[Items pointing to text and elements]
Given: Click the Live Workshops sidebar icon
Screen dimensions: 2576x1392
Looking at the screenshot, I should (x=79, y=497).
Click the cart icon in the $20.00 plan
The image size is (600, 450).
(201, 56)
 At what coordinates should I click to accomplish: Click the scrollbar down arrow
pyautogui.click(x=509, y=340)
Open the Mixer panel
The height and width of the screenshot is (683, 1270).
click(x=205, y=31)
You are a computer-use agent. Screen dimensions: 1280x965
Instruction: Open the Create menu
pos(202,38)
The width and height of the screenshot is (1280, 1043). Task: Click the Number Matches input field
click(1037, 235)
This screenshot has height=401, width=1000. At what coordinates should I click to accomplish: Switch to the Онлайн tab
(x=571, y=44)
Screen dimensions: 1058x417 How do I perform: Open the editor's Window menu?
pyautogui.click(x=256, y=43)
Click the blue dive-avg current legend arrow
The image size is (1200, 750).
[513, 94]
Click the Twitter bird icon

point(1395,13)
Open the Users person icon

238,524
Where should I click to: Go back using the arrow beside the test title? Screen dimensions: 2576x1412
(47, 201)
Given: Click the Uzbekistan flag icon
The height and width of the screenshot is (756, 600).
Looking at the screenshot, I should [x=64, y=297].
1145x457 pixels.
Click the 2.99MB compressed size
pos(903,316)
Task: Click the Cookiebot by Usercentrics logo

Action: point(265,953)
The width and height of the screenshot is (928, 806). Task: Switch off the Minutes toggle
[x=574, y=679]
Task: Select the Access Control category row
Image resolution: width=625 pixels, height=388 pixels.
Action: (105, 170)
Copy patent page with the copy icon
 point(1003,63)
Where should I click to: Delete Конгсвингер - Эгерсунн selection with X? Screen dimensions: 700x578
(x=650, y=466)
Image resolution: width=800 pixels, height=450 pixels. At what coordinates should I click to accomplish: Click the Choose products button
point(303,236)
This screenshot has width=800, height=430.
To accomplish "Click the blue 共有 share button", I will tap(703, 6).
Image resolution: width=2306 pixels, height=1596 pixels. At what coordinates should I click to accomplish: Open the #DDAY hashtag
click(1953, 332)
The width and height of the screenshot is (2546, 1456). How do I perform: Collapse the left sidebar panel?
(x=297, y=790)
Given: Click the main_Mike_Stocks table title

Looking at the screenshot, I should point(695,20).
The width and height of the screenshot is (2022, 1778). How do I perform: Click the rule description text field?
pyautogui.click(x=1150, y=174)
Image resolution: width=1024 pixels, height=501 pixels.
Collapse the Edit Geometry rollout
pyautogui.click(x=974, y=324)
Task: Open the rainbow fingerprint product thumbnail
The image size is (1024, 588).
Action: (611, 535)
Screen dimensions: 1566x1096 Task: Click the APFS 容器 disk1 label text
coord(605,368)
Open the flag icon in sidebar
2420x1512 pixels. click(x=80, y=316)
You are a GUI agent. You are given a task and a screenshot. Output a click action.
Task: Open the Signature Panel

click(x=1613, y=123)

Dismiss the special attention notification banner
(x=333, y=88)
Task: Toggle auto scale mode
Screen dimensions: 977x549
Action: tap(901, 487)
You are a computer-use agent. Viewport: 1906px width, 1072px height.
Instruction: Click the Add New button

### [What you will do]
Copy out, unchanged, everything from the line containing "Dismiss the special" down to the end of the items above.

### [Complete response]
Dismiss the special attention notification banner
(x=333, y=88)
Task: Toggle auto scale mode
Screen dimensions: 977x549
Action: tap(901, 487)
You are a computer-use agent. Viewport: 1906px width, 1072px height.
Instruction: Click the Add New button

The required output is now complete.